▶ **EXTRAIT DE PAGE**
Mme [C], dont les demandes en paiement et remise de documents sont fondées sur l’existence d’un contrat de travail non établie pour les raisons susmentionnées, en sera déboutée.
III- Sur les dépens et les frais irrépétibles
Le jugement déféré mérite confirmation dans ses dispositions qui condamnent Mme [C] aux dépens et déboutent les parties de leurs demandes au titre des frais irrépétibles.
Mme [C], qui succombe devant la Cour, sera condamnée aux dépens d’appel en même temps qu’elle sera déboutée de la demande qu’elle a formée au titre de l’article 700 du code de procédure civile.
Il n’est pas contraire à l’équité de laisser aux intimés la charge de leurs frais non compris, dans les dépens. Ils seront en conséquence déboutés des demandes qu’ils ont formées à ce titre.

▶ **TÂCHE 1**
Affiche chaque ligne des entrées qui contient le mot « entry ».

▶ **ENTRÉES FOURNIES**
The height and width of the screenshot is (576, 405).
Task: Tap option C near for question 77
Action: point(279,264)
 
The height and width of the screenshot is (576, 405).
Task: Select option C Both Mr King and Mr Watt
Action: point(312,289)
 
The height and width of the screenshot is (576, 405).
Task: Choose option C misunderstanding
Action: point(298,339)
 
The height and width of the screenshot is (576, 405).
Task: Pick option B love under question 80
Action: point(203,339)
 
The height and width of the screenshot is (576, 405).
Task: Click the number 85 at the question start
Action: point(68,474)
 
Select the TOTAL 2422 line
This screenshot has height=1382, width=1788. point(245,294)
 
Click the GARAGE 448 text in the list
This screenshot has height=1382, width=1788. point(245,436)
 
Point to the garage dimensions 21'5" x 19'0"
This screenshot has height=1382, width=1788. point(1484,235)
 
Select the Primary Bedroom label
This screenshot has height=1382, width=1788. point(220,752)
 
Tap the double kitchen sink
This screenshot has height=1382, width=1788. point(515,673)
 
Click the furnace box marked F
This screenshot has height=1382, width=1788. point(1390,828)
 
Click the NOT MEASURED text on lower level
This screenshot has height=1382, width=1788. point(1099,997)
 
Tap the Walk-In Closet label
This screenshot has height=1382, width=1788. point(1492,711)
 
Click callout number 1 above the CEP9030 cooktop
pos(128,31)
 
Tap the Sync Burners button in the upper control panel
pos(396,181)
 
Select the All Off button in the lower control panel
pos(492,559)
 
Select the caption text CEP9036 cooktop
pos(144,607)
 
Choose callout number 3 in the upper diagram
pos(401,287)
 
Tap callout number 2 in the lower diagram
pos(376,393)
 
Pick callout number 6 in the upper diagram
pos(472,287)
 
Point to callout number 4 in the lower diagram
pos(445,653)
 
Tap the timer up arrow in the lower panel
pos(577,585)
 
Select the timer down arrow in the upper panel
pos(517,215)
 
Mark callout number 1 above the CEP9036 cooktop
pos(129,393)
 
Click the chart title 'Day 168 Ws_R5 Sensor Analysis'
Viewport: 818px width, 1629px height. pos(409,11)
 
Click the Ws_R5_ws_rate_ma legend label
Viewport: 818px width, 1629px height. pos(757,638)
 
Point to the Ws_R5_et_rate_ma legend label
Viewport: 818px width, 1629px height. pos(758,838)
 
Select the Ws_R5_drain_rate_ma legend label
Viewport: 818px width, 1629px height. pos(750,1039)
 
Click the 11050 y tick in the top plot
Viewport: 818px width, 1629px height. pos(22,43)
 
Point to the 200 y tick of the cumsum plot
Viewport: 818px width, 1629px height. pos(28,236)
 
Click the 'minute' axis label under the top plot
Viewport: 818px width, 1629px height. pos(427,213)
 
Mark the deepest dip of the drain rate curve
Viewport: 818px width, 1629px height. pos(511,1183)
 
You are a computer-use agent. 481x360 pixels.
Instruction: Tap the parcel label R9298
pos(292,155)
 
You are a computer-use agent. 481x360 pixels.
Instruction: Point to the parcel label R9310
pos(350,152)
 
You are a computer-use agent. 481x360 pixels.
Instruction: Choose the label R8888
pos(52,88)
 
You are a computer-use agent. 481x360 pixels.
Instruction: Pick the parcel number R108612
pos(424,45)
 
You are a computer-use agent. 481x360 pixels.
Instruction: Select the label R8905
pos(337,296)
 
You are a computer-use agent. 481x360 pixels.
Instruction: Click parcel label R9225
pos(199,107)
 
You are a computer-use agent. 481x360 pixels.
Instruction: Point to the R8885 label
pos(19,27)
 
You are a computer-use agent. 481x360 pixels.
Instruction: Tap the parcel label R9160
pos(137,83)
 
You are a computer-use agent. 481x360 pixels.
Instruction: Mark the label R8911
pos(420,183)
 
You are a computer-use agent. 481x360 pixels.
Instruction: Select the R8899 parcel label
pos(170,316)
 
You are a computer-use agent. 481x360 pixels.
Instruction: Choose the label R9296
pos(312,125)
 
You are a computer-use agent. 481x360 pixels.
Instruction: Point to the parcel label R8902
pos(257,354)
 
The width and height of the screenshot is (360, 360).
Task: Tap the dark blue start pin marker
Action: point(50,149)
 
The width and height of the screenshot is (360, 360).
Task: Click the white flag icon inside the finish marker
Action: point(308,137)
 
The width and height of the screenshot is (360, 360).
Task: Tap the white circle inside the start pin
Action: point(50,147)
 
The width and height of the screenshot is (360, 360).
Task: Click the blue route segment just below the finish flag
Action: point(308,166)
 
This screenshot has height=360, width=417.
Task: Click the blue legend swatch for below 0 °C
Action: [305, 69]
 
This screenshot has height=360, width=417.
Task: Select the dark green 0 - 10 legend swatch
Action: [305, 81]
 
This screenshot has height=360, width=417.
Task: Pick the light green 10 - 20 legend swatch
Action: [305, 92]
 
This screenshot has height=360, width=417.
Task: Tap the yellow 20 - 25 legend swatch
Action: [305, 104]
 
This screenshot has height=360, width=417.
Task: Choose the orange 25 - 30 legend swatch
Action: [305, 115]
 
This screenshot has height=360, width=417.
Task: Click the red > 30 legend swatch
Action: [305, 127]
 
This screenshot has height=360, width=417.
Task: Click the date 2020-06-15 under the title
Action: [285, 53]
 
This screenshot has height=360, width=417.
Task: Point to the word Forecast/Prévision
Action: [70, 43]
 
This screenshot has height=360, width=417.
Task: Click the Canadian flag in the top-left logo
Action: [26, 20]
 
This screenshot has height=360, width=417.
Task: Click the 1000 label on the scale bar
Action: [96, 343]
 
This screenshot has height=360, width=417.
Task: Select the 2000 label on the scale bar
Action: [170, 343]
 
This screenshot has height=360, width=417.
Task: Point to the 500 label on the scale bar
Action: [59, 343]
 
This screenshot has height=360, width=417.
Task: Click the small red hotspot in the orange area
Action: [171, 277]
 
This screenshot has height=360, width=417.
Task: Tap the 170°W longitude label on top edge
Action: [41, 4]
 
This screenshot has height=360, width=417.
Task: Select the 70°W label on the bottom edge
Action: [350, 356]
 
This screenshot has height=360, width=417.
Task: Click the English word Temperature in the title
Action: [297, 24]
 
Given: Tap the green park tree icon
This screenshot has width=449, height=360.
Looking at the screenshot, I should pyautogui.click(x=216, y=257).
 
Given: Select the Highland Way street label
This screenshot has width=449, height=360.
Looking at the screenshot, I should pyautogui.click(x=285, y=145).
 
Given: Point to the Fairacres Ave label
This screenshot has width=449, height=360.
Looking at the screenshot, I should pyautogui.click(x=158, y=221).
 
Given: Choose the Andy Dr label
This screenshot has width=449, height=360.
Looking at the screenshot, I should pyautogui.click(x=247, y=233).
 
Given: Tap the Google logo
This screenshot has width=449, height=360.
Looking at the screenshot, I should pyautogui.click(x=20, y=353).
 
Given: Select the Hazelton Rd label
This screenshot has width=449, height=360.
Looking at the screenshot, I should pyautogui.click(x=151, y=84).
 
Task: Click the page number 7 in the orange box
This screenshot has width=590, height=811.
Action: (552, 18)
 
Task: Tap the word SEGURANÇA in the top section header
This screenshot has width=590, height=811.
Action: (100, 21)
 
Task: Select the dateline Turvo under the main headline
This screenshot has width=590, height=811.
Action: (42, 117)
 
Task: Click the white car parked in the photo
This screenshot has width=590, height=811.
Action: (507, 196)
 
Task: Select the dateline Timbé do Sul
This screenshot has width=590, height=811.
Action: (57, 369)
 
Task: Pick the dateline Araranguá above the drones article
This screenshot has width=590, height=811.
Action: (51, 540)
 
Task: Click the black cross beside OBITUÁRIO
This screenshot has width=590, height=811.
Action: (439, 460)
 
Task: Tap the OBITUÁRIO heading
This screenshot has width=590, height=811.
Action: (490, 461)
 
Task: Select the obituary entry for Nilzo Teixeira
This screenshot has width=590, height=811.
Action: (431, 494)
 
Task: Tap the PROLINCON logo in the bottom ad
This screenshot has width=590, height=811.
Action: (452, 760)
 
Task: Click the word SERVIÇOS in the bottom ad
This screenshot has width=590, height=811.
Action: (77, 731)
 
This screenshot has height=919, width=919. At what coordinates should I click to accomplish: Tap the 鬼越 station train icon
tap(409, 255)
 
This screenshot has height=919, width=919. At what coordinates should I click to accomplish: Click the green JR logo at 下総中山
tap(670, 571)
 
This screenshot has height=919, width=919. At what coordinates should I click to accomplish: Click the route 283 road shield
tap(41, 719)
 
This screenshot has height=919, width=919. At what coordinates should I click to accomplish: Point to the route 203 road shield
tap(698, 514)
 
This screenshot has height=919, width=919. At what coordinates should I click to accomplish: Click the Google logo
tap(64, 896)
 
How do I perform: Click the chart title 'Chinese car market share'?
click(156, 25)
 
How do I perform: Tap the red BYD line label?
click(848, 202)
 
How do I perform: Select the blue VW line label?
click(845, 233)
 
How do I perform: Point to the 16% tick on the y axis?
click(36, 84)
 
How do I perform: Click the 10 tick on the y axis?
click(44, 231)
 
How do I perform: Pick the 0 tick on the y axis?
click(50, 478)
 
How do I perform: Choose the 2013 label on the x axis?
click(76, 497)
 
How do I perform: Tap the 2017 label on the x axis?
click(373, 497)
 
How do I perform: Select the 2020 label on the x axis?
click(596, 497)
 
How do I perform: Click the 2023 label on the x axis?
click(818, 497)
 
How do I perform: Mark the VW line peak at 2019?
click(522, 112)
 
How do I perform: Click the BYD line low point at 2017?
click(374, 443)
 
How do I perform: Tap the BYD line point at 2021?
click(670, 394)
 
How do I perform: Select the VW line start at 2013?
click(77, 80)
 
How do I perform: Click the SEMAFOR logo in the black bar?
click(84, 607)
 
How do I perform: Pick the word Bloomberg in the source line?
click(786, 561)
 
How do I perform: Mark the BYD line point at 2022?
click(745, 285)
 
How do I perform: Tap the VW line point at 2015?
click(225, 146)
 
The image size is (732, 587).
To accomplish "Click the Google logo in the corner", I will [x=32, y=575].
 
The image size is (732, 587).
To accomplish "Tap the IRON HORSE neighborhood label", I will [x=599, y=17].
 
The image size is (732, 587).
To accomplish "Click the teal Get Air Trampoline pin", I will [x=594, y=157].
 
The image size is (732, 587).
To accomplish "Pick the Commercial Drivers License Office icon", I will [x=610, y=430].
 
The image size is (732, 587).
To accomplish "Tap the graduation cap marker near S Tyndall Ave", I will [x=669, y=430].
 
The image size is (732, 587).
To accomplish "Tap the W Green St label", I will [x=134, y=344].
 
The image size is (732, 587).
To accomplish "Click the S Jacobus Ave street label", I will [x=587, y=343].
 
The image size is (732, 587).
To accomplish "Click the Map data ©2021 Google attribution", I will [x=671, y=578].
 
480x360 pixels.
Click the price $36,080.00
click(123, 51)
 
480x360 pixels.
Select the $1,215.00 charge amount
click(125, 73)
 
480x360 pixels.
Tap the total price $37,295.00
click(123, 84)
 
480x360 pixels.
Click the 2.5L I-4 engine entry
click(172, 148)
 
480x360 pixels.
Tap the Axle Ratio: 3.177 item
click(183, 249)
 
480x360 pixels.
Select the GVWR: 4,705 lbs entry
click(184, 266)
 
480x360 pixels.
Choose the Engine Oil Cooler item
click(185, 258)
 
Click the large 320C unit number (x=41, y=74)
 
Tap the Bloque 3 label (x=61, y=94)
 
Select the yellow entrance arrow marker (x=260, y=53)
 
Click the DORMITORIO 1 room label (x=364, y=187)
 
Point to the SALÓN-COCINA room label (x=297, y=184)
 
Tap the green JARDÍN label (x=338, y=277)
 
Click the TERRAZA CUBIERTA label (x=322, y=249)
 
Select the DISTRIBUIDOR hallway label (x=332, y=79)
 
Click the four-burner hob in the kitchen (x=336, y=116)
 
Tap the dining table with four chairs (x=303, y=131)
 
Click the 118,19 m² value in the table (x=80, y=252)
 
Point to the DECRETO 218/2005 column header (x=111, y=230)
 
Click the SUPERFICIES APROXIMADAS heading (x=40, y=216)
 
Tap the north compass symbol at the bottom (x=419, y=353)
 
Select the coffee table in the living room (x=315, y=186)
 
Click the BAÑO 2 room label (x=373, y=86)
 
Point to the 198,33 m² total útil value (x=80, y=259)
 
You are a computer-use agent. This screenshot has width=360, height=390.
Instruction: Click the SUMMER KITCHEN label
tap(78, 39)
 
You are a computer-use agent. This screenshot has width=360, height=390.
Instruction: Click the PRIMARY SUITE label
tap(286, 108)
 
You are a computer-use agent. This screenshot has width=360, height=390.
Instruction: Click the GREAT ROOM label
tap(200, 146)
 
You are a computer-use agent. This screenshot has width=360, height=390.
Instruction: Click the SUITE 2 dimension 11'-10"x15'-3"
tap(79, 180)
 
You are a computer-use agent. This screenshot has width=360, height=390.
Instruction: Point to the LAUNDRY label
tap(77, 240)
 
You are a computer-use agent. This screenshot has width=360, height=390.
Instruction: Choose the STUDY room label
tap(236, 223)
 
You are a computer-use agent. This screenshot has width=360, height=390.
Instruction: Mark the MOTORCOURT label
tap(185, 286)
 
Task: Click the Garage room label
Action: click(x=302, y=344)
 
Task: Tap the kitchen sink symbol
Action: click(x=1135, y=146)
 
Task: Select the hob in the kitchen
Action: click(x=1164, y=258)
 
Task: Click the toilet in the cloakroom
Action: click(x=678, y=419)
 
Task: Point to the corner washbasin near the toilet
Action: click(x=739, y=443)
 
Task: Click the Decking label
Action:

▶ **TÂCHE 2**
Poursuis l'extrait de la décision de justice sur les dépens et les frais irrépétibles au-delà de sa dernière phrase.

▶ **RÉSULTAT DE LA TÂCHE 1**
Task: Select the obituary entry for Nilzo Teixeira
Click the 2.5L I-4 engine entry
Select the GVWR: 4,705 lbs entry

▶ **RÉSULTAT DE LA TÂCHE 2**
PAR CES MOTIFS
La Cour,
INFIRME la décision déférée dans ses dispositions qui jugent irrecevables l’action en requalification de la relation de travail en un contrat de travail introduite par Mme [C] et les demandes subséquentes formulées par l’intéressée
CONFIRME la décision déférée pour le surplus de ses dispositions
Statuant à nouveau du chef infirmé et y ajoutant
DECLARE Mme [C] recevable en son action en requalification de la relation de travail en un contrat de travail et en ses demandes subséquentes
DEBOUTE Mme [C] de sa demande en requalification de la relation de travail en un contrat de travail et de ses demandes subséquentes
CONDAMNE Mme [C] aux dépens d’appel
DEBOUTE les parties de leurs demandes au titre de l’article 700 du code de procédure civile
Signé par Marie-Paule Menu, présidente et par Evelyne Gombaud, greffière, à laquelle la minute de la décision a été remise par le magistrat signataire.